A coalition of tourism professionals and cruise line operators have created a blueprint to promote cruising on the Great Lakes. They’re tapping into a growing desire for “safe” cruise locations and more exclusive boutique-style cruising on smaller boats.
Eight Ontario ports currently receive cruise traffic, including Midland, Parry Sound, and Manitoulin Island. Roughly ten cruise ships dock at these ports each year, with a season that runs roughly from May through October. If Great Lakes cruising catches on — the St Lawrence Seaway has seen a tenfold increase in cruise traffic recently — that number could double in the next decade, says Andy Campbell, Director of Engineering, Water and Wastewater Services for the town of Midland. Right now, these larger ships get to the mouth of the Great Lakes and are held back by the locks.
“We’re expecting some of these new ships to start coming in in 2022,” says Campbell. “Companies are building these smaller boats that will fit through the locks on the Great Lakes.”

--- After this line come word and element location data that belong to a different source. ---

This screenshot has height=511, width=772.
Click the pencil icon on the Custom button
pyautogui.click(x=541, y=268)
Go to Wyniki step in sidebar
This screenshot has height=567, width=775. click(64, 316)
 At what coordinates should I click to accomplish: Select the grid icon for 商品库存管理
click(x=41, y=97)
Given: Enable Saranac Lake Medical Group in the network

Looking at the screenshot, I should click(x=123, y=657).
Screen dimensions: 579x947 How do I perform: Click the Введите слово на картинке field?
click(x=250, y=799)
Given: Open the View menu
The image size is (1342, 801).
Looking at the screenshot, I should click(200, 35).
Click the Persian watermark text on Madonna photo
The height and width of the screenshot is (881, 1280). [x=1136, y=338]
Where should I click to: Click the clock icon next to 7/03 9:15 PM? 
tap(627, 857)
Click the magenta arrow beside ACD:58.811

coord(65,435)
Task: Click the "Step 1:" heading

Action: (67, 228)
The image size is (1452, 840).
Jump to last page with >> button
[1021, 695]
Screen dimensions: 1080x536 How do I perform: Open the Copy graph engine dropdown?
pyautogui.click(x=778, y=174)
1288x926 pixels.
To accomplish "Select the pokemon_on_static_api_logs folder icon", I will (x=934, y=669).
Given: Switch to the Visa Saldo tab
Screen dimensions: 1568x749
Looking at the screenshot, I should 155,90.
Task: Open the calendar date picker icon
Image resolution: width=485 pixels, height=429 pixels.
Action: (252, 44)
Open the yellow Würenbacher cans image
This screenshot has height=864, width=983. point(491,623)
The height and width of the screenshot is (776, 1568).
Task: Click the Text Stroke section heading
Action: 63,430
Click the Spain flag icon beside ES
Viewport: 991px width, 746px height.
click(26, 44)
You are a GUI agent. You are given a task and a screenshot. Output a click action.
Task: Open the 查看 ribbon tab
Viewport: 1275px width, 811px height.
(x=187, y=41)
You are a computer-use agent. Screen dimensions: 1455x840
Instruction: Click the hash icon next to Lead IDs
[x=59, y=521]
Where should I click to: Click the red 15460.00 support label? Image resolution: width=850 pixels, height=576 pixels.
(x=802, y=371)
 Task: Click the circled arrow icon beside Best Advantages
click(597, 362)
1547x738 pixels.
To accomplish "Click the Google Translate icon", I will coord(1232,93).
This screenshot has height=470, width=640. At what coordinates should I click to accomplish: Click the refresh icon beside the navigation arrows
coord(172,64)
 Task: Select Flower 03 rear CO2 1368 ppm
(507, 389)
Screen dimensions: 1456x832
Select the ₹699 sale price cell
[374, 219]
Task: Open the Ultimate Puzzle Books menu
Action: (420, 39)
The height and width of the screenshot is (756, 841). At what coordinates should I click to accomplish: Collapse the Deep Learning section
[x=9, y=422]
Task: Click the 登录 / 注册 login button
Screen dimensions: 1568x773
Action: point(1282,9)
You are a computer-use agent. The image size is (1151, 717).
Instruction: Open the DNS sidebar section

Cruise lines around the world have often taken heat for a dismal environmental record, such as dumping raw sewage in the ocean. “That’s totally against Canadian and U.S. laws,” says Campbell. And any infrastructure that needs to be built or improved upon, he says, is also good for the community and local businesses, not just tourists. What’s more, he says, these are small ships with hundreds, not thousands of passengers.
Right now, the vast majority of those passengers are American but the proposed changes aim to appeal to the European and Asian market. Campbell thinks the future for Great Lakes cruising looks bright. “Here we have this resource called the Great Lakes, it’s beautiful, unique, has a lot of history… It’s a wonderful asset and it’s something we have to share.”